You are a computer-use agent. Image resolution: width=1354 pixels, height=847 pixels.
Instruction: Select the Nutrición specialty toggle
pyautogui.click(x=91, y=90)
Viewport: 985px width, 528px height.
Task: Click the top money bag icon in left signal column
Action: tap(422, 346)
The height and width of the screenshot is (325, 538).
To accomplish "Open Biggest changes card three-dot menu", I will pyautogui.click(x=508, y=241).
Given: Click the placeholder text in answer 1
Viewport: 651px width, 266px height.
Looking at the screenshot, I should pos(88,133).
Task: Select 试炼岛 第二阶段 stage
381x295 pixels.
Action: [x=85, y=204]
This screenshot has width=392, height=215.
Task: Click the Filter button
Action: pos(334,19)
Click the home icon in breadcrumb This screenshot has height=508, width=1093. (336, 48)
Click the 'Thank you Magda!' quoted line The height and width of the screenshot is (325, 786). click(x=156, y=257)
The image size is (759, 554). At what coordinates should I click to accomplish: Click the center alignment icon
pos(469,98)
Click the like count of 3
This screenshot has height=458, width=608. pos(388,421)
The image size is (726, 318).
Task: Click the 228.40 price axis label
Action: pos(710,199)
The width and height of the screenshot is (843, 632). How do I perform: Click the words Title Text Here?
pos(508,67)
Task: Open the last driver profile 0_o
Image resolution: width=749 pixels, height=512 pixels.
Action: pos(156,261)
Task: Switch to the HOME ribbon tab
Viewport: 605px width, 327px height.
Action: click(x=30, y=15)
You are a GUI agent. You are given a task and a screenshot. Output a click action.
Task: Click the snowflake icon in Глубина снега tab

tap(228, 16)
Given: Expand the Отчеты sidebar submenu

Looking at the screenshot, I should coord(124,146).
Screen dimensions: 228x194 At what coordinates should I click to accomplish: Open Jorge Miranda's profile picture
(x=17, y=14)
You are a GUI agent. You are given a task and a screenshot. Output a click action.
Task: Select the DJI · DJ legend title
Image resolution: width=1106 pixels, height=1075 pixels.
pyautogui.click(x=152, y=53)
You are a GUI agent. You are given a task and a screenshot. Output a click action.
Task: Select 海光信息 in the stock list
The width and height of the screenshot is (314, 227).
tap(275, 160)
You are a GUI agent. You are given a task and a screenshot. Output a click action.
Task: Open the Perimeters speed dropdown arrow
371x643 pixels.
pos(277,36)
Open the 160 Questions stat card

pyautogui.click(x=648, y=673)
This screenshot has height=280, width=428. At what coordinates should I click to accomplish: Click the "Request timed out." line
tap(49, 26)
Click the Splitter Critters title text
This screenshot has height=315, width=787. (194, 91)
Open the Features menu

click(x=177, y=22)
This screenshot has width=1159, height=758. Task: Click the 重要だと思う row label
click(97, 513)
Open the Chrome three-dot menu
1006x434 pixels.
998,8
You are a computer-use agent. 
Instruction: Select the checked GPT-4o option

Exercise requirements » Please print the lines from the one containing "Viewport: 605px width, 327px height." through the last line of the material, exactly, and leave out all other lines.

Solved problem »
Viewport: 605px width, 327px height.
Action: click(x=30, y=15)
You are a GUI agent. You are given a task and a screenshot. Output a click action.
Task: Click the snowflake icon in Глубина снега tab

tap(228, 16)
Given: Expand the Отчеты sidebar submenu

Looking at the screenshot, I should coord(124,146).
Screen dimensions: 228x194 At what coordinates should I click to accomplish: Open Jorge Miranda's profile picture
(x=17, y=14)
You are a GUI agent. You are given a task and a screenshot. Output a click action.
Task: Select the DJI · DJ legend title
Image resolution: width=1106 pixels, height=1075 pixels.
pyautogui.click(x=152, y=53)
You are a GUI agent. You are given a task and a screenshot. Output a click action.
Task: Select 海光信息 in the stock list
The width and height of the screenshot is (314, 227).
tap(275, 160)
You are a GUI agent. You are given a task and a screenshot. Output a click action.
Task: Open the Perimeters speed dropdown arrow
371x643 pixels.
pos(277,36)
Open the 160 Questions stat card

pyautogui.click(x=648, y=673)
This screenshot has height=280, width=428. At what coordinates should I click to accomplish: Click the "Request timed out." line
tap(49, 26)
Click the Splitter Critters title text
This screenshot has height=315, width=787. (194, 91)
Open the Features menu

click(x=177, y=22)
This screenshot has width=1159, height=758. Task: Click the 重要だと思う row label
click(97, 513)
Open the Chrome three-dot menu
1006x434 pixels.
998,8
You are a computer-use agent. 
Instruction: Select the checked GPT-4o option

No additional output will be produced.